The Ricochet Project are a New Mexico-born circus of two, currently based in Berlin and composed of Cohdi Harrell and Laura Stokes. Their Total Theatre Award-winning show Smoke & Mirrors is an absolute success, clever in the apparatuses it uses, in the way it uses them and in what it says by doing so.
The show features a blend of aerial ropes, trapeze, contortion and handstand, and is an insight into the minds of two office workers, oppressed by the the absurdity and conventions of the capitalistic world they live in. When they get home at night, both undress without seeing each other (although it is unclear whether they share the same fictional space at this point). They shed their social identity, stripping down to a bare and raw minimum.
And that’s how the circus occurs too. Not as an excuse to show tricks, or to perform perfectly executed routines, but to express the inner lives of both characters in a succession of spasms and torsions where the body is twisted with perfect grace into ungraceful positions.
Harrell does a great job of looking like a pre-Breaking Bad Walter White. His handstand and dance solo is a display of strength, awkwardness, suppressed sexuality – and portrays all the many ways a man can sit on his chair. It is as if the objects of everyday life have become legitimate partners for interaction: when human connections are broken, one must dance with the inanimate. The choreography itself is exquisitely thought through to compliment and contrast the image of a man wearing only white briefs, a shirt and a tie. The effect is one of intimacy and vulnerability.
Harrell’s static trapeze routine is equally mesmerising and tells the story of a man battling against forces he doesn’t control, pulled down by gravity but also victim of his own momentum, and only able to find respite for seconds at time in uncomfortable positions.

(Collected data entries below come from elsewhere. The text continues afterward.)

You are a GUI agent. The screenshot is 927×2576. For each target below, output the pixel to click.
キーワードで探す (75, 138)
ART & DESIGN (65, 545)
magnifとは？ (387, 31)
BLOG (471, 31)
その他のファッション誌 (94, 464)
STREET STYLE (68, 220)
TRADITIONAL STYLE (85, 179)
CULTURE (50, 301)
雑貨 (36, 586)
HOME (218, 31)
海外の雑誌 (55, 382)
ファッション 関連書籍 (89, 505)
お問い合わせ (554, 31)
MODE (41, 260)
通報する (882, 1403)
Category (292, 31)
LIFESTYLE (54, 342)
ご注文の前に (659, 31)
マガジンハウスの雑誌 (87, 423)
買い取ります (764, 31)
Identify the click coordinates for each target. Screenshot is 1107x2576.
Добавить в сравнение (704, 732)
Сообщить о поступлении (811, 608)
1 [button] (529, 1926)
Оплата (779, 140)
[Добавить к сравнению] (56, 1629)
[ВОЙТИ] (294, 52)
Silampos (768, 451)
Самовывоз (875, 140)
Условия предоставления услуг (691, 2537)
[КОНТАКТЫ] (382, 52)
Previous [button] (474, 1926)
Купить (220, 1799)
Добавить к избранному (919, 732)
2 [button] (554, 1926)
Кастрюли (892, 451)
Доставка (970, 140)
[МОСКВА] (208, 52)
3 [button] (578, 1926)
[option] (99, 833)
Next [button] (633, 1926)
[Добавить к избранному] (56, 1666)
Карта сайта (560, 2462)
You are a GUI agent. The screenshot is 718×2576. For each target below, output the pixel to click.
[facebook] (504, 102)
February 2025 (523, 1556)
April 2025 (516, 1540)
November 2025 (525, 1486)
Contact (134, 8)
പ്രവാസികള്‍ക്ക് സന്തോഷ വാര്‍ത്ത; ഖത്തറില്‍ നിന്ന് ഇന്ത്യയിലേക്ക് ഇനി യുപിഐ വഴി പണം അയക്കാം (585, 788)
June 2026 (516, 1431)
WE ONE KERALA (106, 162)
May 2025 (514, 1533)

That respite is always precariously balanced and always falls again, eventually.
Stokes is perfect and awkward looking in her beige heels and brown suit and quickly strips down to match Harrell, wearing only white briefs. On the double aerial rope (an appartus interesting in itself, that makes you wonder why it isn’t used more often), she gives a distressed and syncopated performance punctuated throughout by the shaking of her fingers. The entire dance is a deep, painful inner scream. She finally drops on the floor in a contortion pose and the strobing lights take over the stage. Everything becomes slow, fragmented and nightmarish, with hints of Kafka and the horror of a world so mundane it doesn’t make sense.
The final piece is performed by both Harrell and Stokes and mirrors the opening scene. But whilst in the first scene the performers assume multiple disconnected poses on the trapeze, both wearing their office gear and shoes, the final performance is purposely less contrived, more honest. We have moved from the illusion of the convention to something truer. Bodies move together on the sling and double rope to the sounds of the famous speech from The Great Dictator. There is a glimpse of hope, a glimpse of freedom. And yet, at the end of the show, the performers put their clothes back on and life as we know it resumes; there are no escapes, only respites.
The great thing about Smoke and Mirrors is that it really makes the most of the circus techniques and takes the disciplines beyond the anecdotal. At no point does it feel like the choreography is just a pretext to execute tricks. When the performers appear to be simply ‘going through the motions’, that choice has been perfectly calculated. This is not a performer’s boredom, but a performed one, using technical tricks to express something greater, never presenting them for their own sake. This is circus breaking free from itself.